Glad to help ! I see, however I still fail to see the purpose of this request, sorry. If the inverter clips at a given time, this means that at that time the PV production reaches the clipping threshold at that time. If you model the PV production based on the measured data (not from a TMY), the clipping time should at least roughly correspond to the reality. Same thing with the module temperature, if you were to model using the real historical weather data, the temperature of the modules, measured and simulated, should at least roughly match. Let us know if I missed something about your intentions with the simulation.

Dear JStief, This is puzzling, especially because PVsyst will average data to 1-hour steps anyway, meaning that the modeling should be identical. The first thing that springs to mind is that the 1-min, 5-min, and 60-min files are not simply related by averaging. In other words, if you average the 1-minute data, you won't obtain the 60-min data. Is there a chance to check that ?

Hi, these two factors are directly related to the components in your system as well as the weather. Directly setting a clipping time or a maximum module temperature would be unrealistic, and is not possible in PVsyst. Instead, you can consider changing the components such as changing inverter model or PV module, or also changing the system layout.

Assuming that the statistics of the yield of a PVsyst are only influenced by the climate, as a first approximation, the PR will not change. This is because as a first approximation, the yield is proportional to the average irradiance (from which the climate variability is taken). However, at second order there will be other effects, that are too complicated to track down. Indeed, there is no definite definition of a P90 year useable for a simulation, only the statistical meaning that the yield should be better 90% of the times. I.e. you cannot exactly pinpoint whether this or that combination of entries in the time series has led to the reduction of the yield. However, since the very definition of P90 production also assumes a linear relation between irradiance and yield, it should be okay to consider the PR as constant.

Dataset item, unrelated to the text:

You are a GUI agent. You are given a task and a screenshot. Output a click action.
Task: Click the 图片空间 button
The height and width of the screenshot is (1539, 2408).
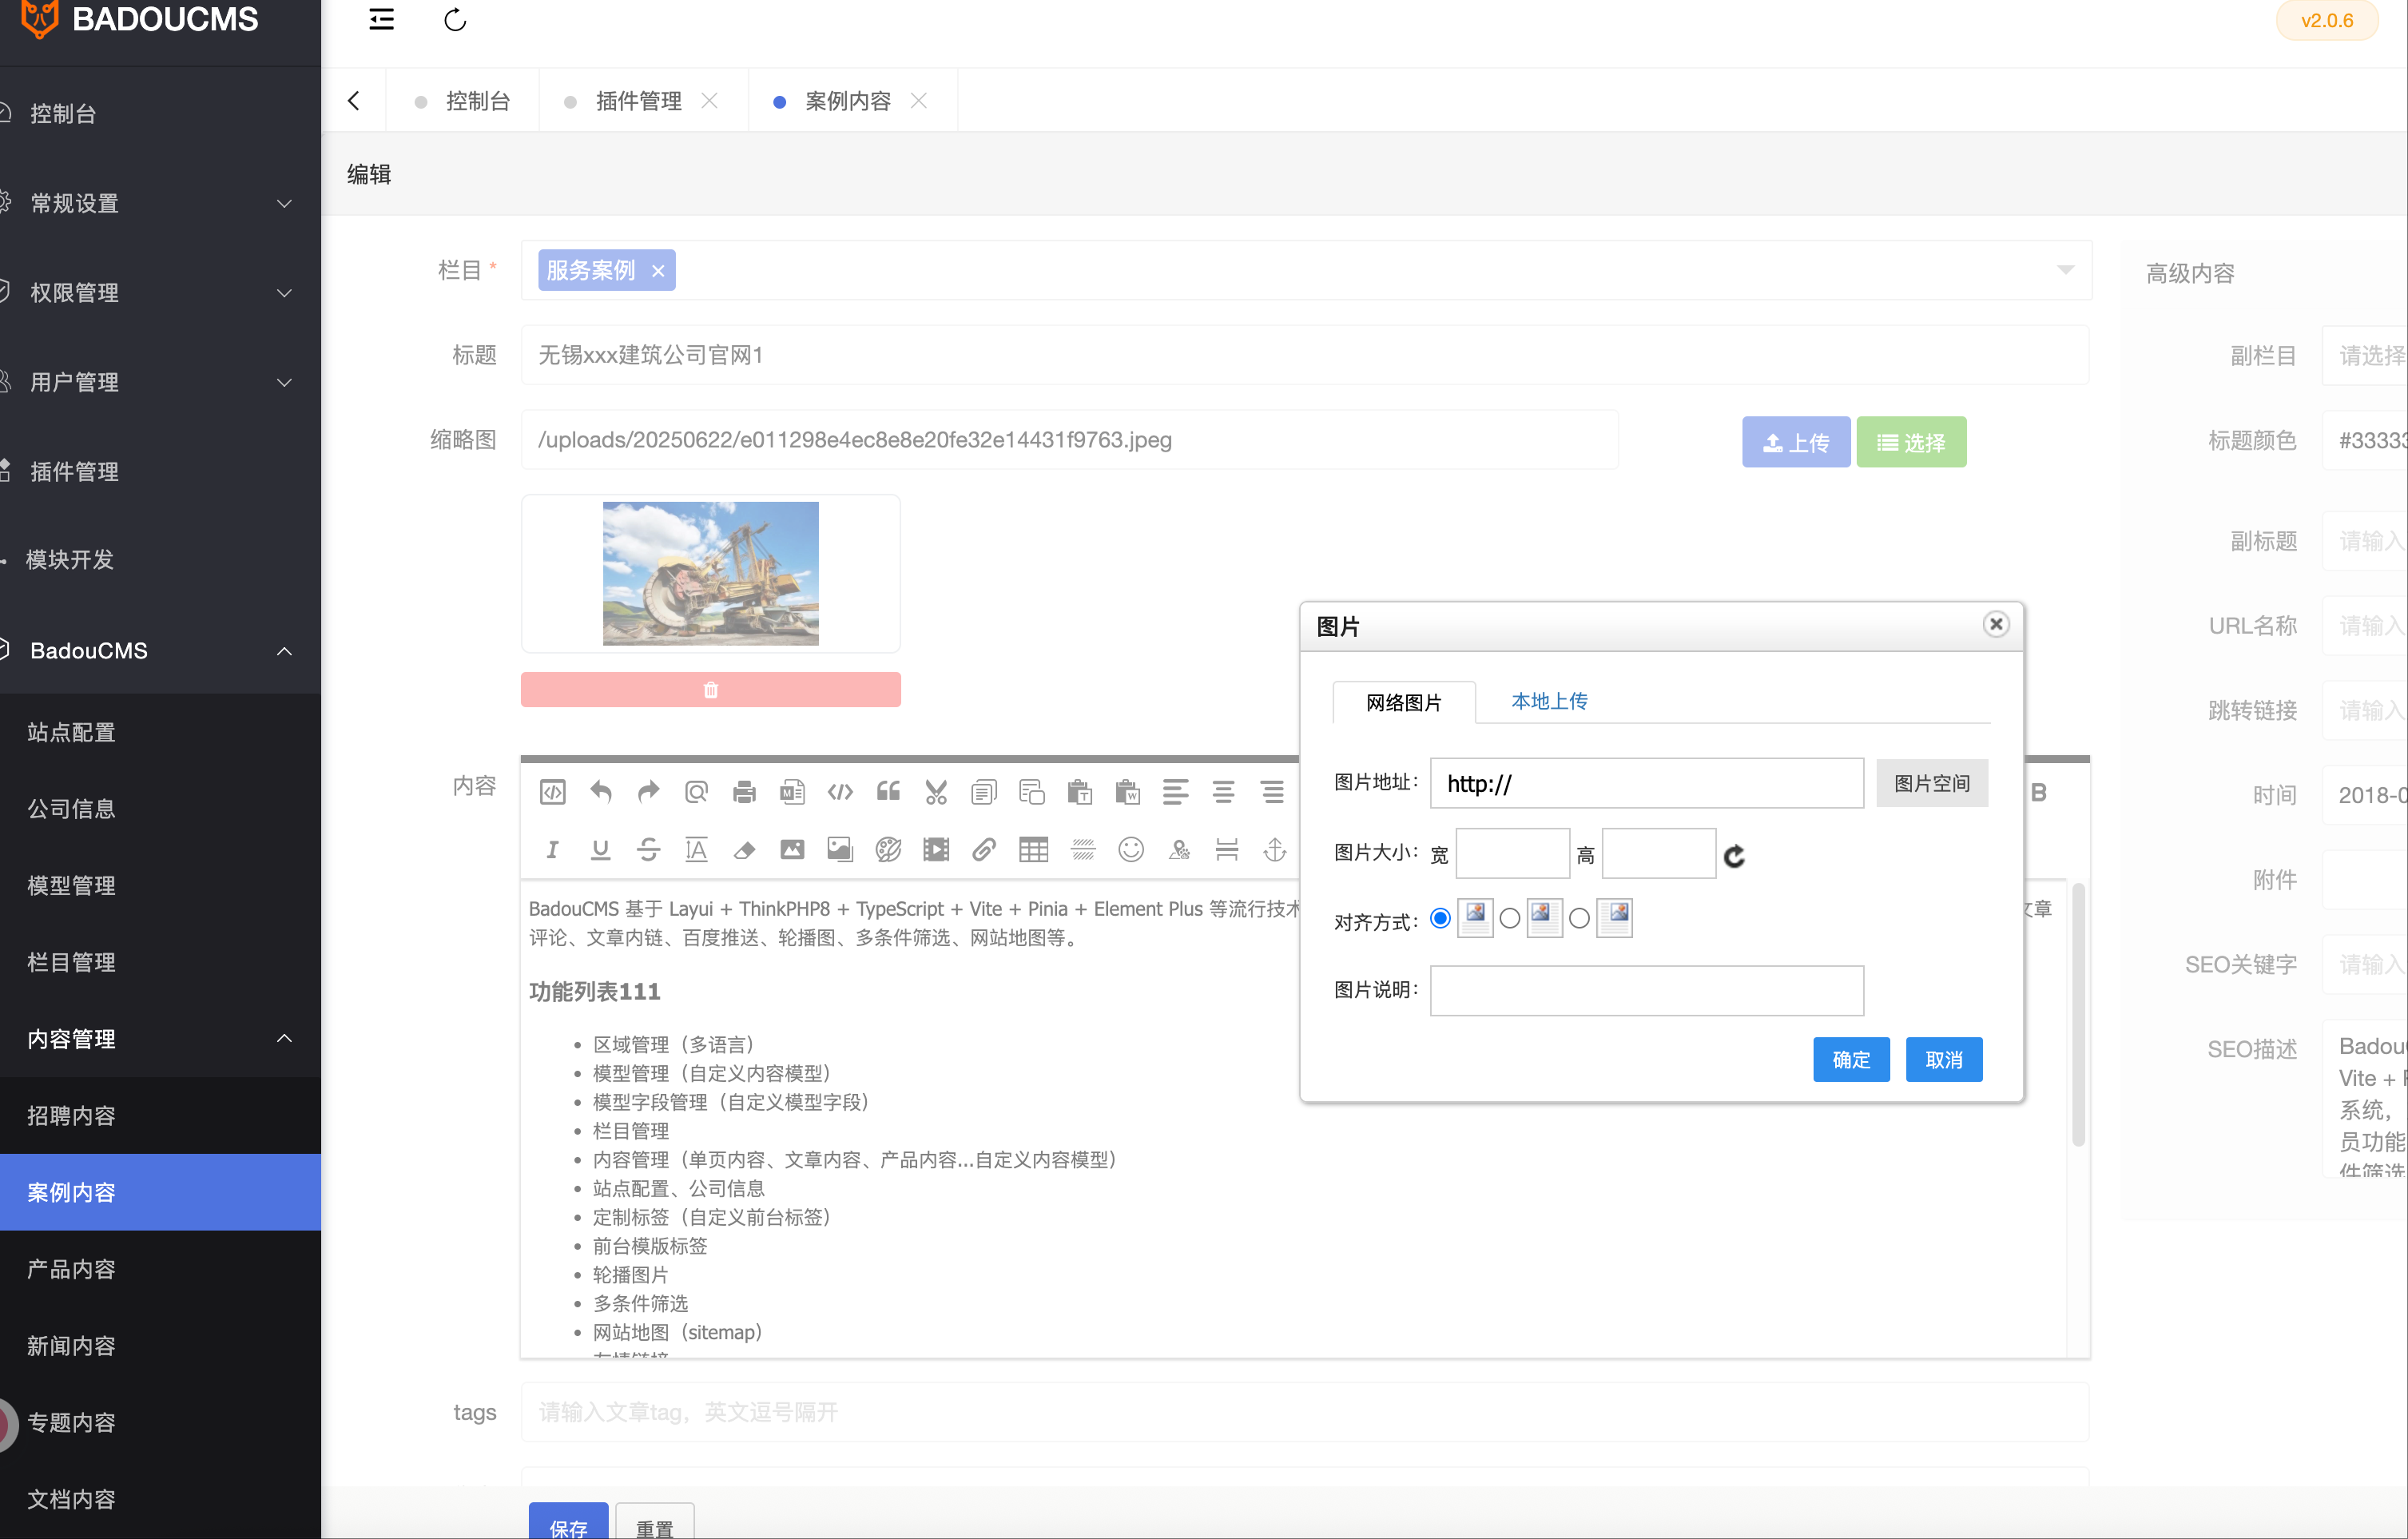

Hi, this is strange. NS axis trackers (whether 3D scene or using the “unlimited trackers” optimization) should work without issue. Can you send your project (use the export button in the project window to generate a zip archive with all necessary files) over to support@pvsyst.com ? Or share a snapshot of the disposition of your 3D scene. This will allow us to look into it further.

Indeed, I confirm that this is the case and is quite misleading… and also not consistent with how PVsyst usually works. You should not be able to keep the spectral correction checked if it cannot be used for some reason. Thanks for this feedback @LauraH

It depends on the layout of the strings in the field. We don't have a rule of thumb, but you could do something along these lines: you can make some simple assumptions concerning your field. For example, if your trackers are 2P (two in portrait), then you could assume that there are two strings per tracker, i.e. 1529 strings total. Then you could also assume that the trackers are roughly arranged in a square terrain, with GCR 0.4. And that modules are 1x2 m^2. Let's say x is the number of trackers on a single line along the axis and y is the number of rows. Roughly, y * 2 (# modules in table height) * 2m (module height) / 0.4 (GCR) = 24 (# modules in table length) * x * 1m (module width), i.e., y = 2.4 x. The total number of trackers is 1529 = y * x = 2.4 * x^2. Solving, that you get roughly x ~ 25 and y ~ 60. So 60 rows should be roughly it. Note that above 10-20 rows, the impact of the number of rows becomes quite small, so for systems of this size the exact values are not important at all.